Your instructions
From the first line to the last, give the data again exactly.

(Task input begins)

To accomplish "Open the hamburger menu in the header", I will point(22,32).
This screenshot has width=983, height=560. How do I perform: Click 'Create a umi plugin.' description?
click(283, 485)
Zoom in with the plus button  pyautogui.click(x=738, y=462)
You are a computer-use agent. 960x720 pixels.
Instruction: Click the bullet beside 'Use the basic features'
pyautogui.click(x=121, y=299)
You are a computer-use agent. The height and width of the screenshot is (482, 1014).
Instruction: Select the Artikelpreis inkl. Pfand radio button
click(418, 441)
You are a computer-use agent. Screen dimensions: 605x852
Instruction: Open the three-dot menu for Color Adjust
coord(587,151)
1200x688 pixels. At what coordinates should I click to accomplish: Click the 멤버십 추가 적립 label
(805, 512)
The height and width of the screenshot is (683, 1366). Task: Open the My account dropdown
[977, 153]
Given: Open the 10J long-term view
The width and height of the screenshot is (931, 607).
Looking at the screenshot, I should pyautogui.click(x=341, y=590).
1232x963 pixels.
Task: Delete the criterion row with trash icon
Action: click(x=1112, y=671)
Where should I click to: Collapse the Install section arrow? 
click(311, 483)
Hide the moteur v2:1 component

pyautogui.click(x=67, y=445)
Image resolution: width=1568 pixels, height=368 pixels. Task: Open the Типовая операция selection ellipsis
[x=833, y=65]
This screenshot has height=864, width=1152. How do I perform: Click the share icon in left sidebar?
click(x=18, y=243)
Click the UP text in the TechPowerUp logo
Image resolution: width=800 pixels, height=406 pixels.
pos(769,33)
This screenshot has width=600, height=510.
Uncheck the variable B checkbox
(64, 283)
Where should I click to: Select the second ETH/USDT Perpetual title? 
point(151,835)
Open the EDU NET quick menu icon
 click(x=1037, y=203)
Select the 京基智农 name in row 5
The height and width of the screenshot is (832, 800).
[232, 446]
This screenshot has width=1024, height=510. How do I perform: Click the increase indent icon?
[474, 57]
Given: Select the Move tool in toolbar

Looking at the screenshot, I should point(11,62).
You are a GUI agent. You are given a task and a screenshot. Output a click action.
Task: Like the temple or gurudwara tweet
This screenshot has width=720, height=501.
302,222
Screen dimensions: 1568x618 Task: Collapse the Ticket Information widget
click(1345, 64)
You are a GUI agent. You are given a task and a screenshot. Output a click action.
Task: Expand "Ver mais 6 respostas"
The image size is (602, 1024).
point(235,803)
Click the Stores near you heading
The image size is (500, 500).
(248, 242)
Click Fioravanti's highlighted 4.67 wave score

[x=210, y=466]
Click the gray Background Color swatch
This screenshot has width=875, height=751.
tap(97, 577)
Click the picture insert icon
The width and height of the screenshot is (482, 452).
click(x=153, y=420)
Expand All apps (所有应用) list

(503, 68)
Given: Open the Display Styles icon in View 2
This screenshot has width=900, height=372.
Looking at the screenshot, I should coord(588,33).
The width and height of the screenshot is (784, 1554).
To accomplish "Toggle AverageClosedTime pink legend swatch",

(Task input ends)

Task output
To accomplish "Open the hamburger menu in the header", I will point(22,32).
This screenshot has width=983, height=560. How do I perform: Click 'Create a umi plugin.' description?
click(283, 485)
Zoom in with the plus button  pyautogui.click(x=738, y=462)
You are a computer-use agent. 960x720 pixels.
Instruction: Click the bullet beside 'Use the basic features'
pyautogui.click(x=121, y=299)
You are a computer-use agent. The height and width of the screenshot is (482, 1014).
Instruction: Select the Artikelpreis inkl. Pfand radio button
click(418, 441)
You are a computer-use agent. Screen dimensions: 605x852
Instruction: Open the three-dot menu for Color Adjust
coord(587,151)
1200x688 pixels. At what coordinates should I click to accomplish: Click the 멤버십 추가 적립 label
(805, 512)
The height and width of the screenshot is (683, 1366). Task: Open the My account dropdown
[977, 153]
Given: Open the 10J long-term view
The width and height of the screenshot is (931, 607).
Looking at the screenshot, I should pyautogui.click(x=341, y=590).
1232x963 pixels.
Task: Delete the criterion row with trash icon
Action: click(x=1112, y=671)
Where should I click to: Collapse the Install section arrow? 
click(311, 483)
Hide the moteur v2:1 component

pyautogui.click(x=67, y=445)
Image resolution: width=1568 pixels, height=368 pixels. Task: Open the Типовая операция selection ellipsis
[x=833, y=65]
This screenshot has height=864, width=1152. How do I perform: Click the share icon in left sidebar?
click(x=18, y=243)
Click the UP text in the TechPowerUp logo
Image resolution: width=800 pixels, height=406 pixels.
pos(769,33)
This screenshot has width=600, height=510.
Uncheck the variable B checkbox
(64, 283)
Where should I click to: Select the second ETH/USDT Perpetual title? 
point(151,835)
Open the EDU NET quick menu icon
 click(x=1037, y=203)
Select the 京基智农 name in row 5
The height and width of the screenshot is (832, 800).
[232, 446]
This screenshot has width=1024, height=510. How do I perform: Click the increase indent icon?
[474, 57]
Given: Select the Move tool in toolbar

Looking at the screenshot, I should point(11,62).
You are a GUI agent. You are given a task and a screenshot. Output a click action.
Task: Like the temple or gurudwara tweet
This screenshot has width=720, height=501.
302,222
Screen dimensions: 1568x618 Task: Collapse the Ticket Information widget
click(1345, 64)
You are a GUI agent. You are given a task and a screenshot. Output a click action.
Task: Expand "Ver mais 6 respostas"
The image size is (602, 1024).
point(235,803)
Click the Stores near you heading
The image size is (500, 500).
(248, 242)
Click Fioravanti's highlighted 4.67 wave score

[x=210, y=466]
Click the gray Background Color swatch
This screenshot has width=875, height=751.
tap(97, 577)
Click the picture insert icon
The width and height of the screenshot is (482, 452).
click(x=153, y=420)
Expand All apps (所有应用) list

(503, 68)
Given: Open the Display Styles icon in View 2
This screenshot has width=900, height=372.
Looking at the screenshot, I should coord(588,33).
The width and height of the screenshot is (784, 1554).
To accomplish "Toggle AverageClosedTime pink legend swatch",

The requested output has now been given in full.